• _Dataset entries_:
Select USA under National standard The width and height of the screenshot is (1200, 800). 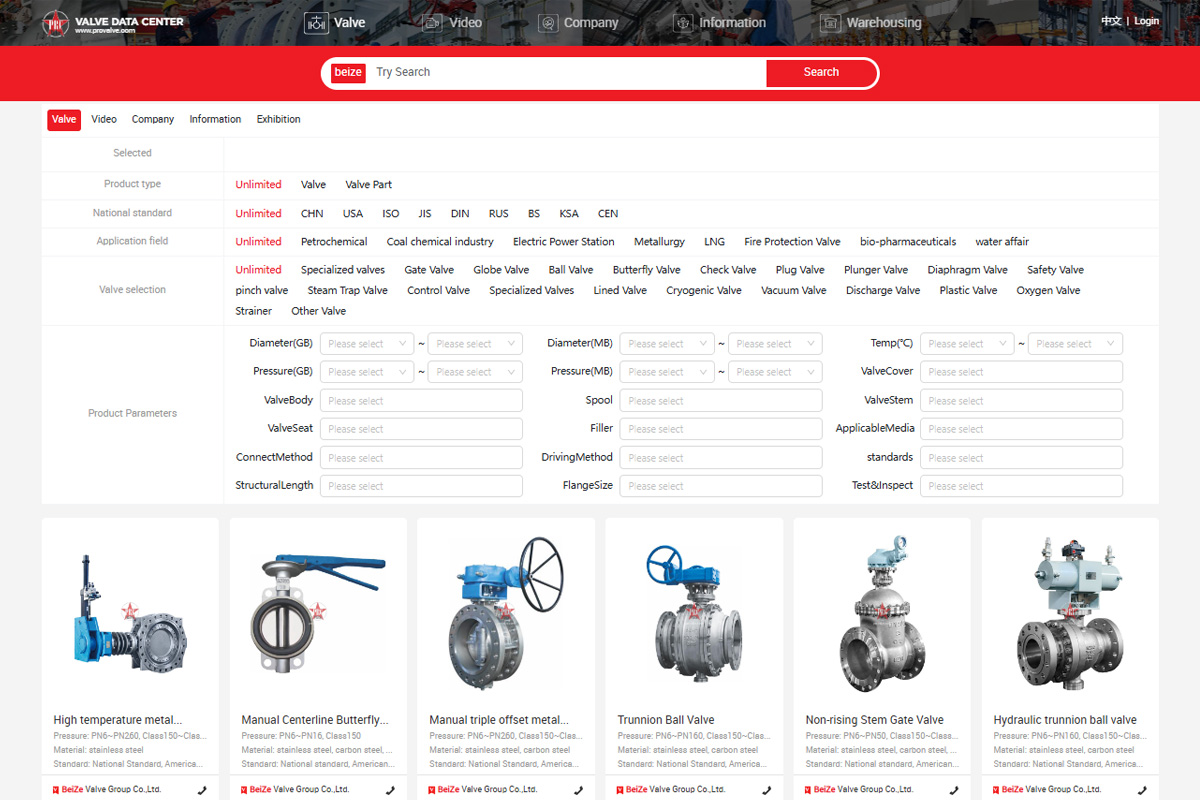(x=352, y=214)
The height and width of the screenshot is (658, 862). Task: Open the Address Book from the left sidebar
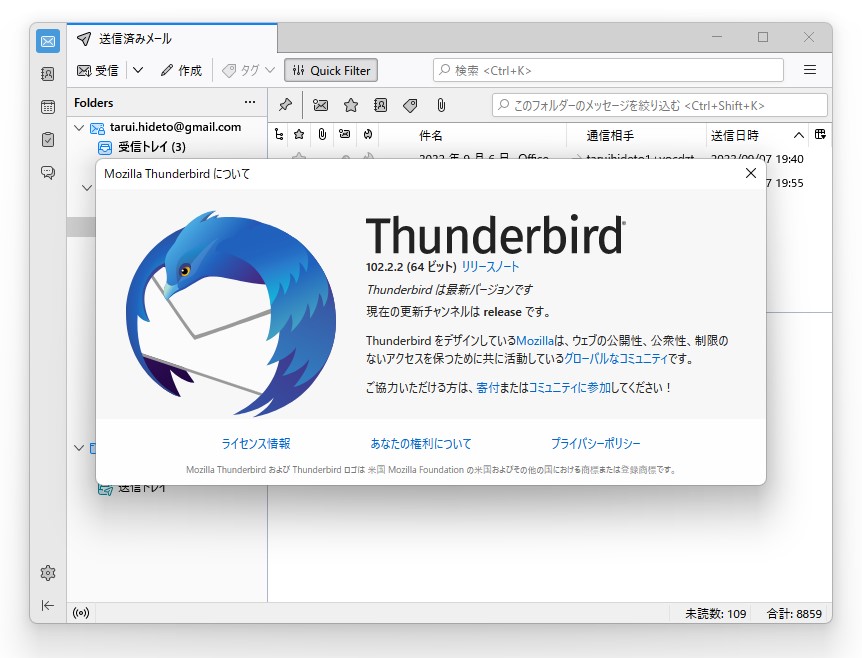pyautogui.click(x=48, y=75)
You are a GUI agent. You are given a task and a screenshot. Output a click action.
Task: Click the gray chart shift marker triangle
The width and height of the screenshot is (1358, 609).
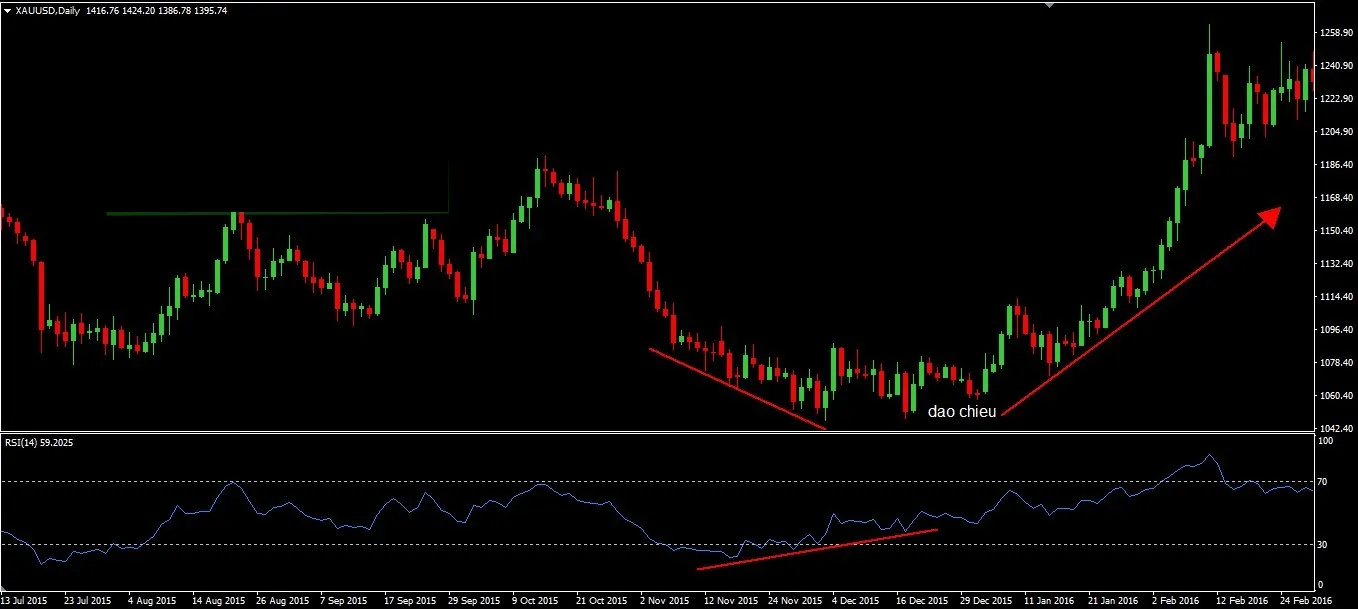tap(1049, 4)
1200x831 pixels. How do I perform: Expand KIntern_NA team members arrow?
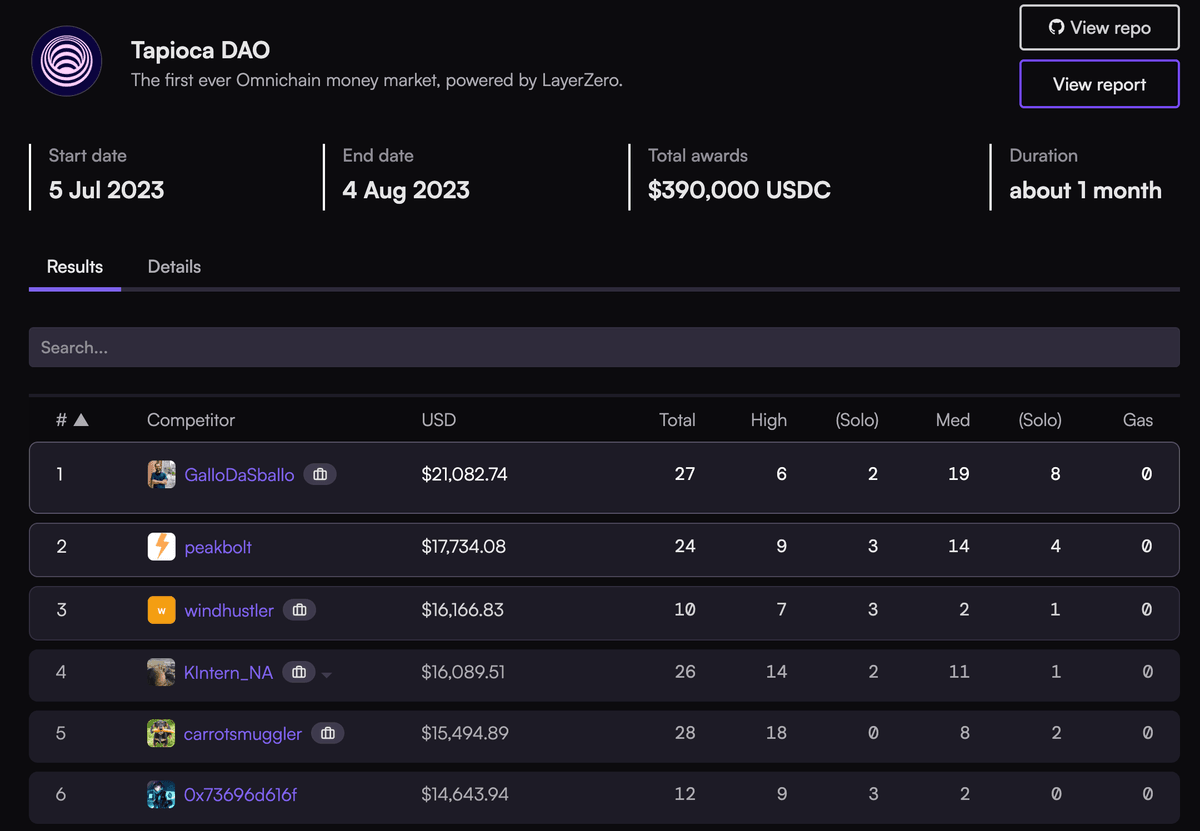[326, 674]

• _Aim of the exercise_: Go to the line that contains "The width and height of the screenshot is (1358, 609)." and copy it and every line after it through the end of the entries, exactly, without the pictures.

• _Finished task_:
The width and height of the screenshot is (1358, 609).
tap(1049, 4)
1200x831 pixels. How do I perform: Expand KIntern_NA team members arrow?
[326, 674]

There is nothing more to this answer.